Type I interferon (IFN) is linked to the pathogenesis of autoimmune and inflammatory diseases known as interferonopathies. A portion of patients show aberrant type I IFN signaling, which can be measured by a gene expression signature composed of IFN-inducible genes (IFNGS). Chronic kidney disease (CKD) is characterized by chronic inflammation and interstitial fibrosis, yet little is known regarding type I IFN signaling in type 2 diabetics (T2D) with diabetic nephropathy (DN). Here we evaluated a type I IFNGS in these patients and identified an association with immune response and kidney dysfunction.

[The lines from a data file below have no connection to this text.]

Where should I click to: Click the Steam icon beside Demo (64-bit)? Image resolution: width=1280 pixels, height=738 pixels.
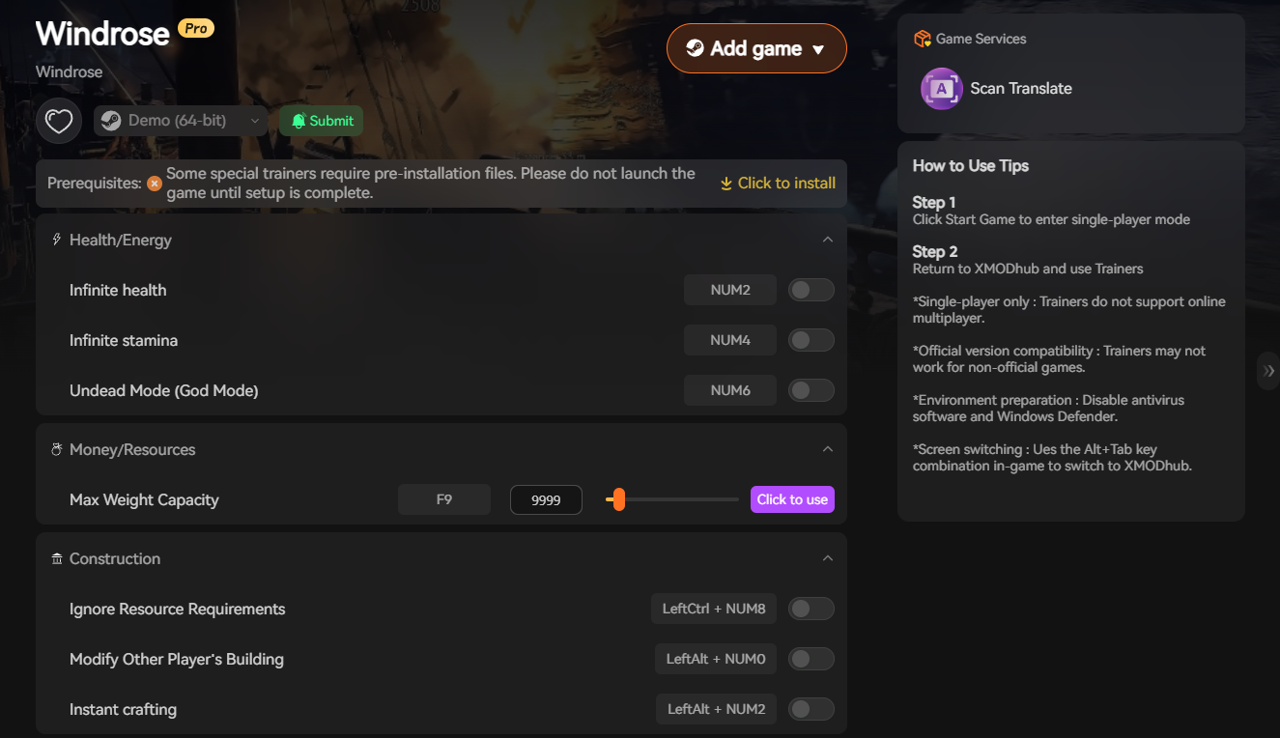(x=111, y=121)
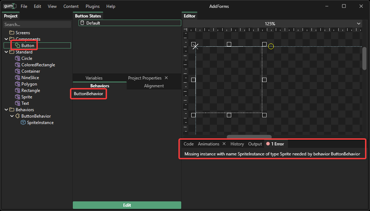The width and height of the screenshot is (370, 211).
Task: Click the SpriteInstance cube icon
Action: (x=24, y=123)

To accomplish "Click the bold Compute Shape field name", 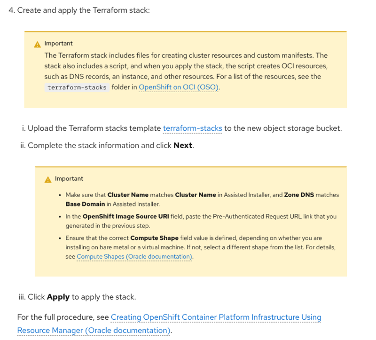I will click(x=150, y=238).
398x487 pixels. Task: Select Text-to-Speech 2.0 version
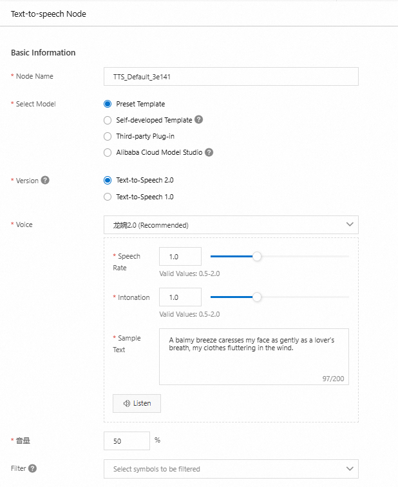(108, 181)
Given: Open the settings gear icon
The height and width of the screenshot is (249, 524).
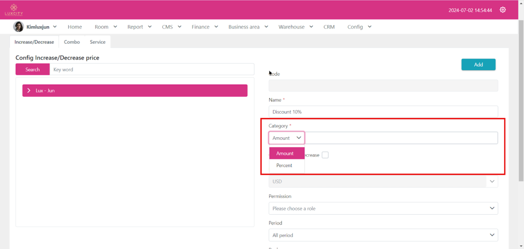Looking at the screenshot, I should click(x=503, y=10).
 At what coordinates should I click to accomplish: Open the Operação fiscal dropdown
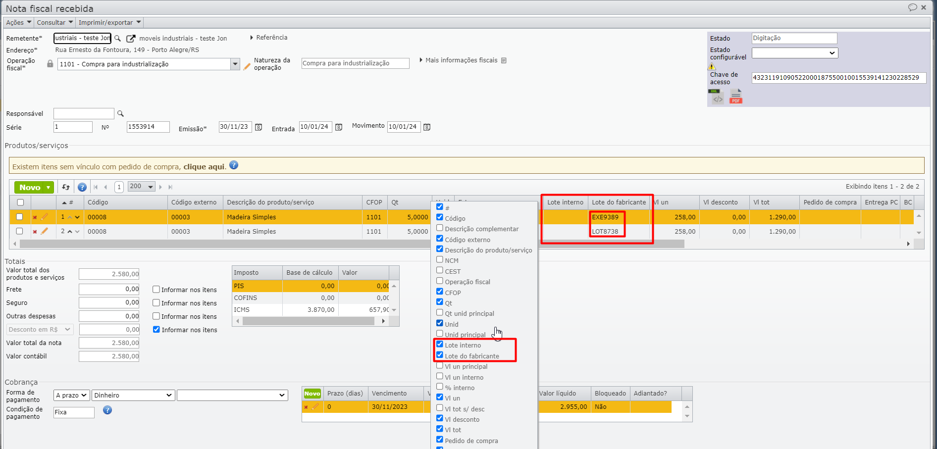(235, 64)
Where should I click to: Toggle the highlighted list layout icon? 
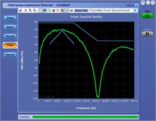pyautogui.click(x=67, y=11)
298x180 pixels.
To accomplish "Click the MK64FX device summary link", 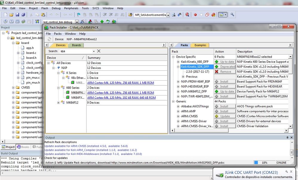I will (121, 98).
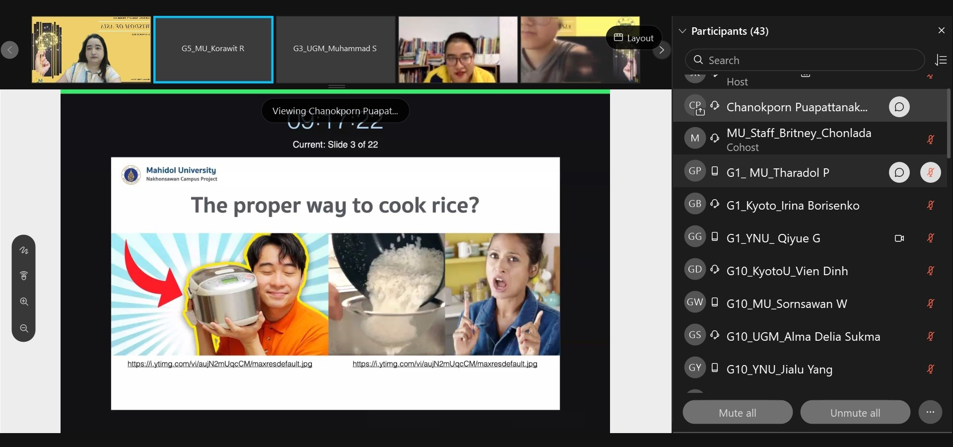Open more options ellipsis button
The width and height of the screenshot is (953, 447).
930,412
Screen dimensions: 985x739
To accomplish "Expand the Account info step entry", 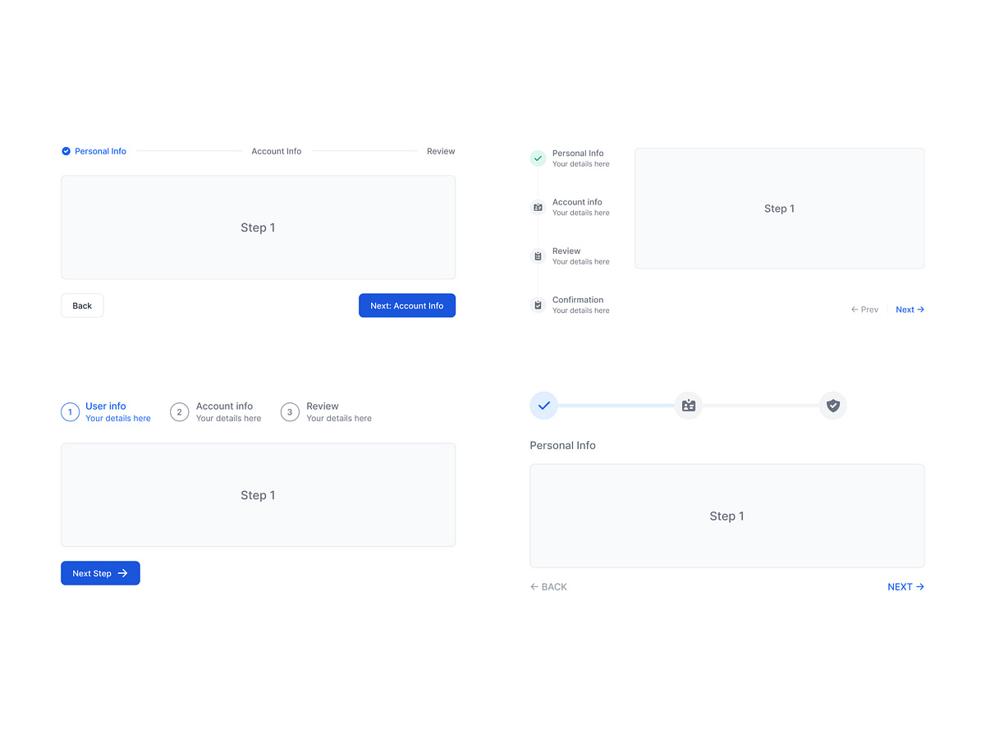I will [x=578, y=207].
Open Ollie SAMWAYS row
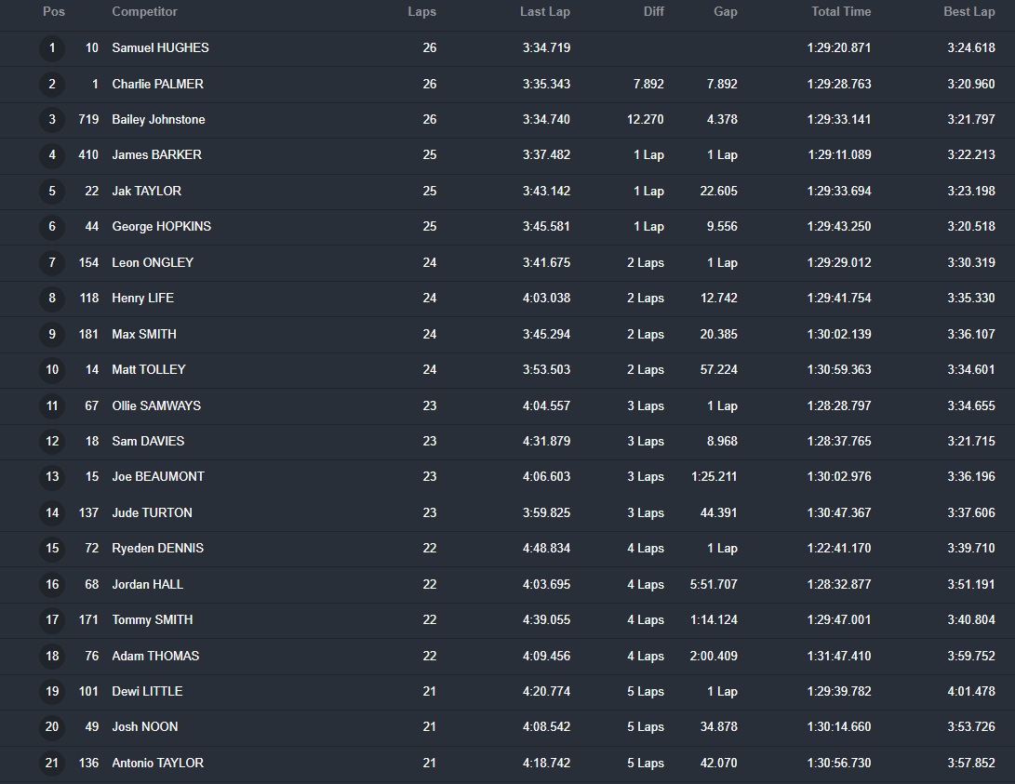Viewport: 1015px width, 784px height. [156, 406]
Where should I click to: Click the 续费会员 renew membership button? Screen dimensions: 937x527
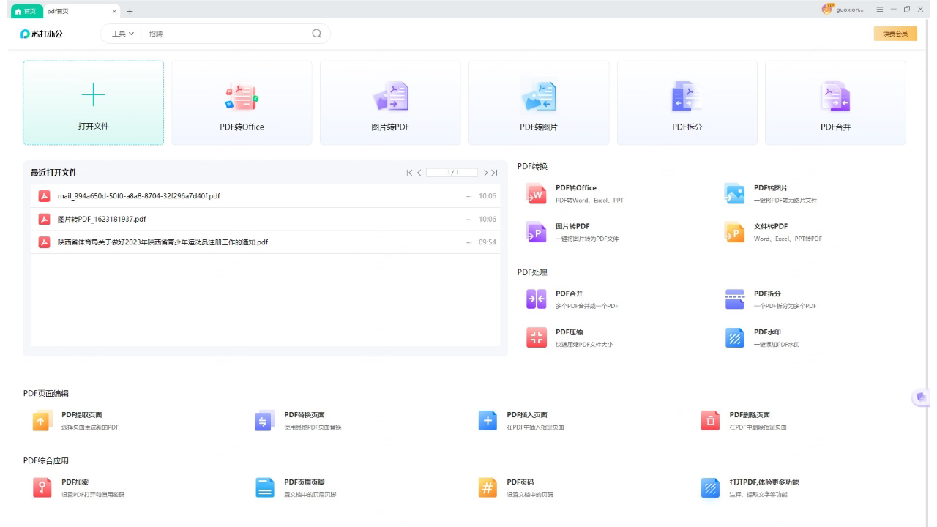895,34
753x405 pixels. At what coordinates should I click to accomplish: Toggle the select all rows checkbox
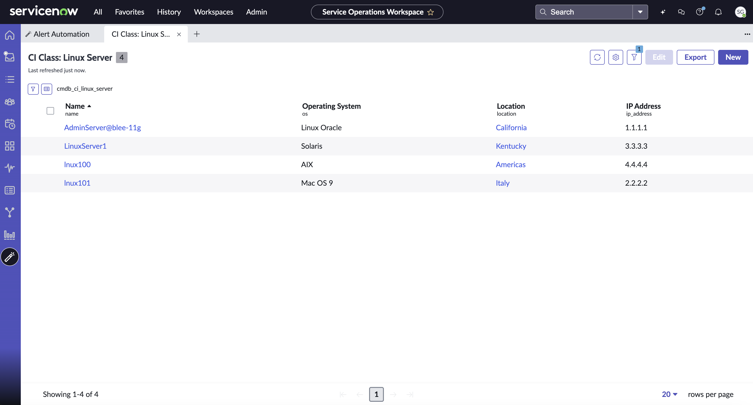(50, 111)
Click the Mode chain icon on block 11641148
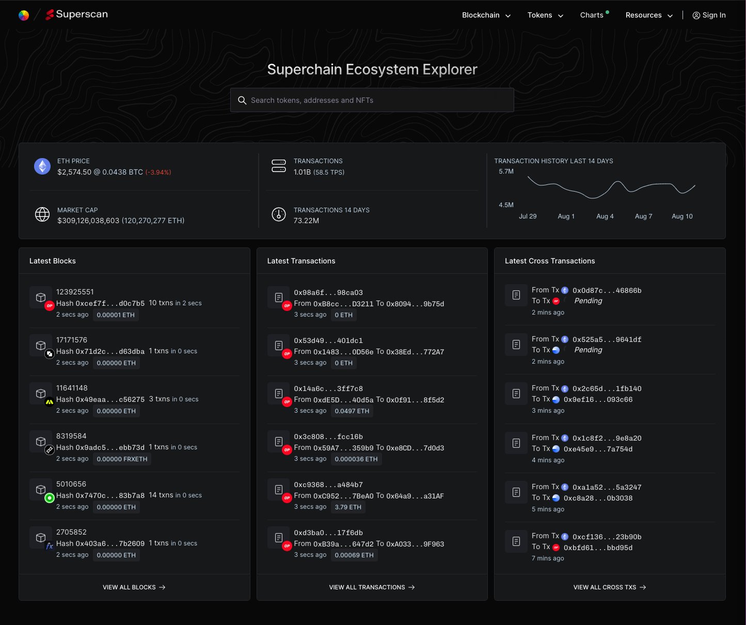 pyautogui.click(x=49, y=402)
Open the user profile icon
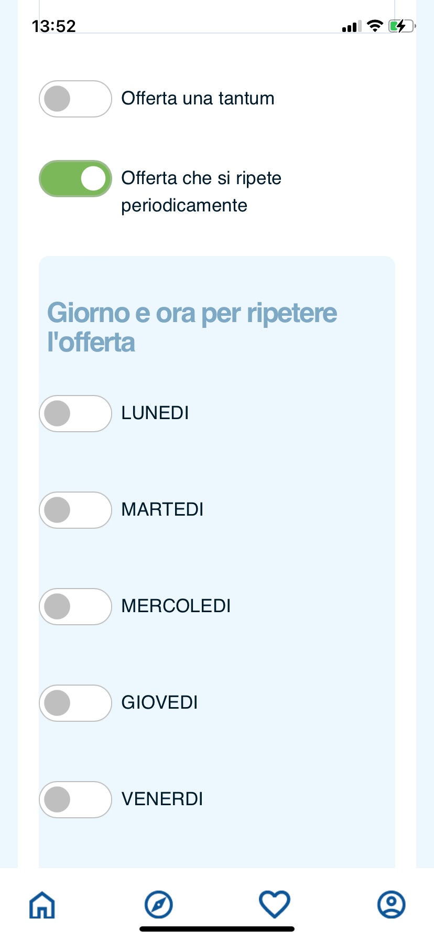The image size is (434, 940). coord(391,905)
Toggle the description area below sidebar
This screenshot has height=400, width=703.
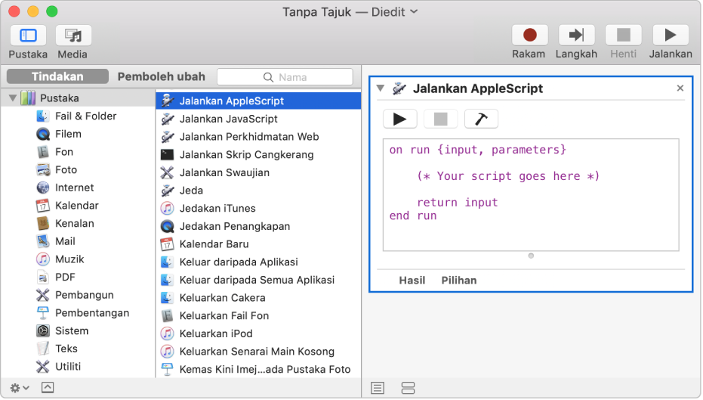coord(47,387)
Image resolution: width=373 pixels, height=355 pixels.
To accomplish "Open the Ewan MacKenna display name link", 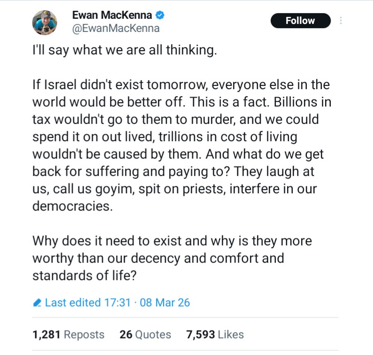I will click(x=113, y=15).
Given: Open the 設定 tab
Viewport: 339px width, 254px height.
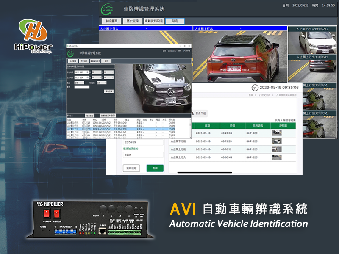Looking at the screenshot, I should coord(175,20).
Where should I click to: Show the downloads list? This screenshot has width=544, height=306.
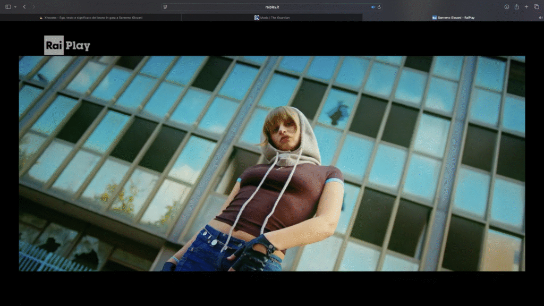click(x=507, y=7)
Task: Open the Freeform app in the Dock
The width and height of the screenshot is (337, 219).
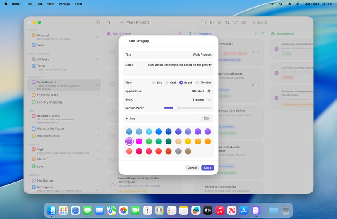Action: click(x=195, y=210)
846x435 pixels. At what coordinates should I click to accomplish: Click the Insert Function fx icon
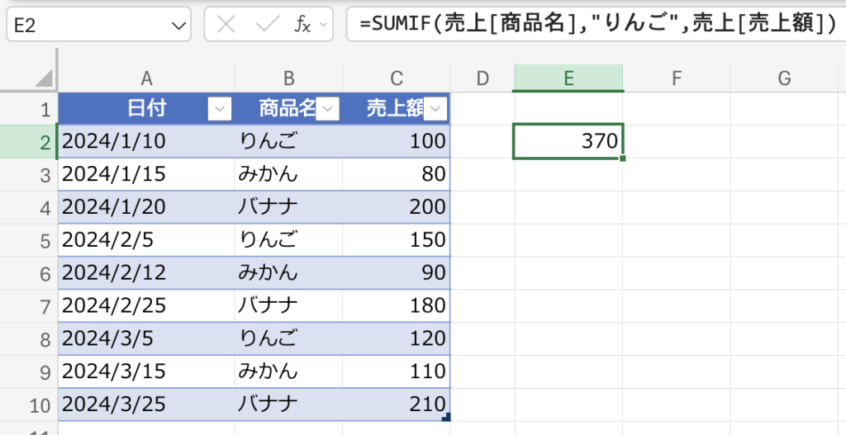[302, 25]
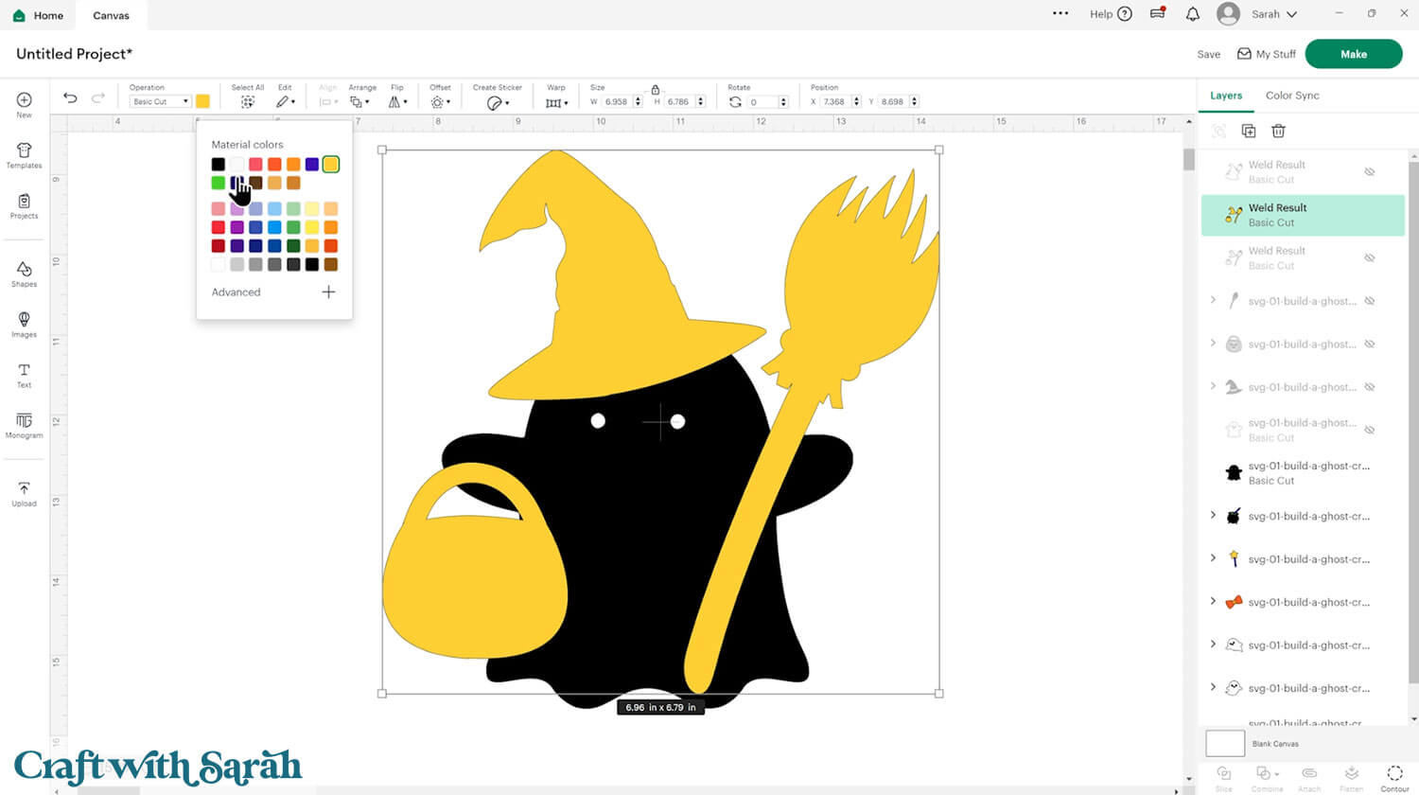
Task: Select the Monogram tool
Action: point(24,425)
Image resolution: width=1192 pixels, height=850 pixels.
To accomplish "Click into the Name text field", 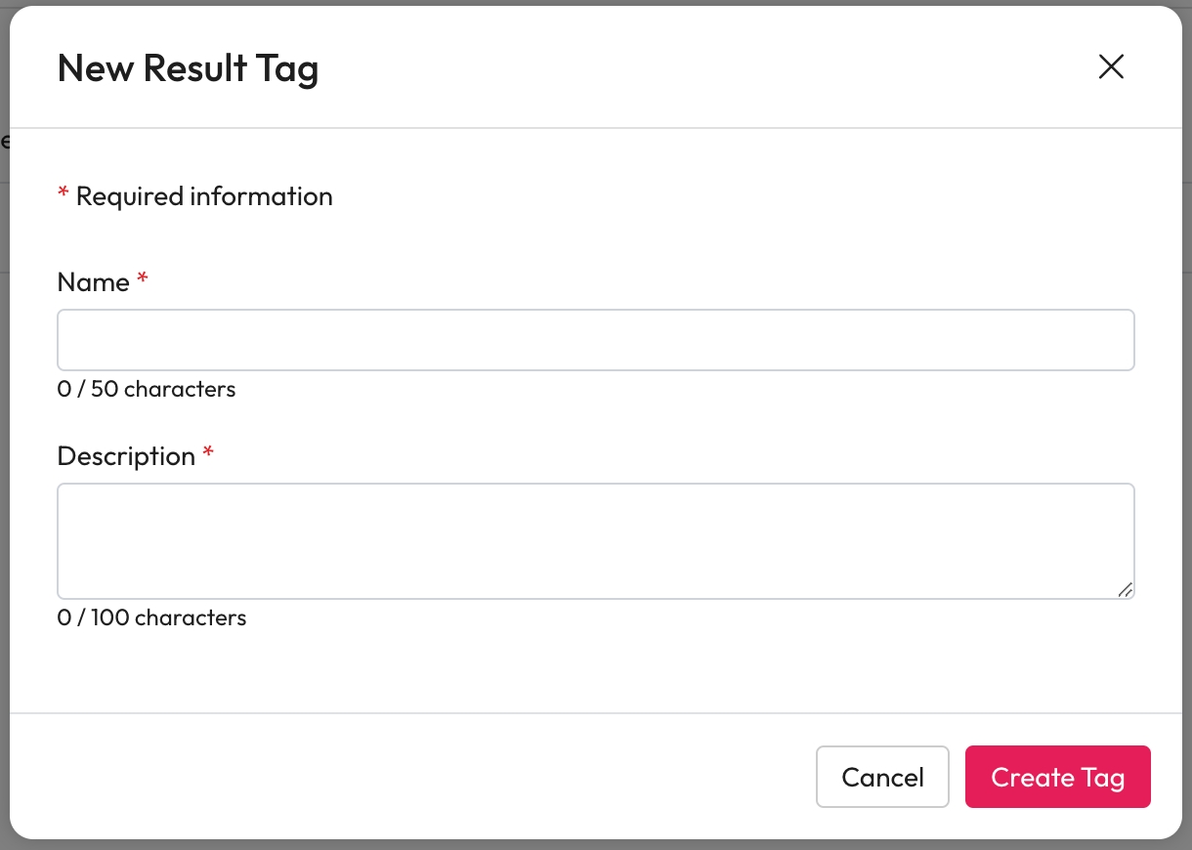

Tissue from human glomeruli (DN, n1=12), tubulointerstitium from two independent patient sets (DN; n1=17, n2=31), and living donors (n1=46) were obtained from the European Renal cDNA Bank and profiled by Affymetrix array. Gene-set variation analysis (GSVA) quantified a 21-gene type I IFNGS identified by Yao Y et al (PMID: 20948567) and other function-specific signatures. Patients were assigned to type I IFN-low or IFN-high groups based on median GSVA score. Gene signatures for which IFN-high patients differed from IFN-low were identified. P-values were adjusted for sex and age. A Fisher’s combined probability was applied to summarize both studies (pchi).


Type I IFNGS was elevated in the tubulointerstitium (pchi=1.3x10-4), but not the glomeruli of DN patients compared to living donors. IFN-high patients associated with lower glomerular filtration rate (GFR) compared to IFN-low patients (pchi=0.02). Although a high collagen signature associated with decreased GFR (pchi=0.001), it did not correlate with type I IFNGS, suggesting an independent mechanism. IFN-high patients displayed increased T cell activation (pchi=6.6x10-6), TLR4 signaling (pchi=5.7x10-5) and innate immune response (pchi=1.9x10-5).


A significant decrease in GFR was observed in T2D patients with elevated Type I IFN signaling, which was also linked to increases in immune response signatures. This link between type I IFN signaling and kidney dysfunction may inform on patient selection for therapies targeting immune response pathways. This hypothesis should be confirmed in an independent study.